The meeting of leaders of the 20 largest industrial and developing nations in Cannes comes a week after European leaders developed a broad plan to use leverage to increase a bailout fund to 1 trillion euros ($1.4 trillion), reduce Greece’s debt and boost bank reserves to head off the threat of a wave of defaults.
‘Stronger Position’
U.S. presidents possessed greater capacity to persuade foreign leaders to overcome differences during the late 1990s, when U.S. economic growth averaged more than 4 percent, or even in the middle of the past decade, when growth rates were in the 3 percent range, Swagel said. “You speak from a stronger position.”
American leadership is further undercut by blame some foreign leaders cast on the U.S. for the global recession that followed the bankruptcy of Lehman Brothers Holdings Inc. in September 2008 and by the political standoff that brought the U.S. to the brink of a default on its debt just months ago. The tensions between Obama and congressional Republicans over taxes and spending are now standing in the way of meeting a $1.5 trillion debt reduction goal.
Political Parallels
The political difficulties European leaders have in overcoming domestic pressures to come together to meet the economic threat have a parallel in the U.S. partisan gridlock over debt reduction, Swagel said.
“In a sense, the president’s message to the Europeans is you guys know how to deal with the problems, you just have to act,” Swagel said. “They can turn around and say to him the same words in response.”
White House press secretary Jay Carney disputed the notion of diminished U.S. influence and said the administration brings to the meeting its experience in dealing with the 2008 crisis.
While the debt crisis is a “European problem that requires a European solution,” Carney said yesterday, “The United States is still the largest economy in the world.”
Obama and Treasury Secretary Timothy Geithner have pressed European leaders for months to move rapidly to address the debt crisis with decisive action.
In an essay published in the Financial Times the day after the European leaders’ deal was announced, Obama welcomed it as a “critical foundation on which to build” and urged them to include “a credible firewall that prevents the crisis from spreading.”
Financial Contributions
European leaders have been seeking financial contributions from foreign governments including China, Japan and Brazil to invest in the European Financial Stability Facility.

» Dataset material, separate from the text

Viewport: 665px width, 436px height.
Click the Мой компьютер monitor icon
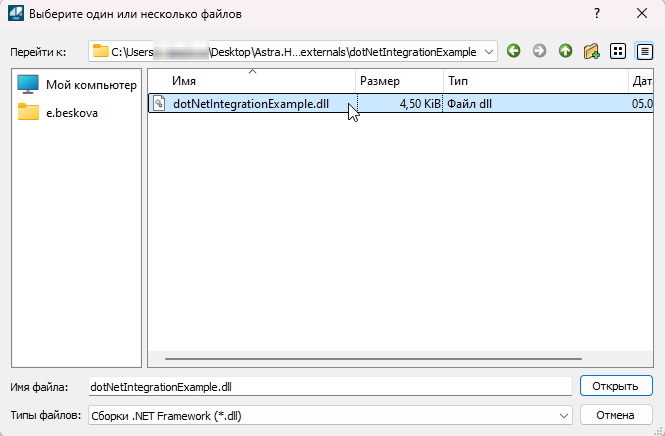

With Congress seeking to cut government spending and the bailout of banks in the U.S. still unpopular, Obama administration officials avoided questions about a potential U.S. financial commitment at a briefing for reporters Oct. 31. They said the International Monetary Fund, in which the U.S. is the largest shareholder, may assist.
“Fortunately, Europe has the resources and capacity to overcome these risks,” said Lael Brainard, undersecretary of Treasury for international affairs. “We’ll continue to support our Europe allies in their efforts to address this crisis, alongside the IMF and our G-20 partners.”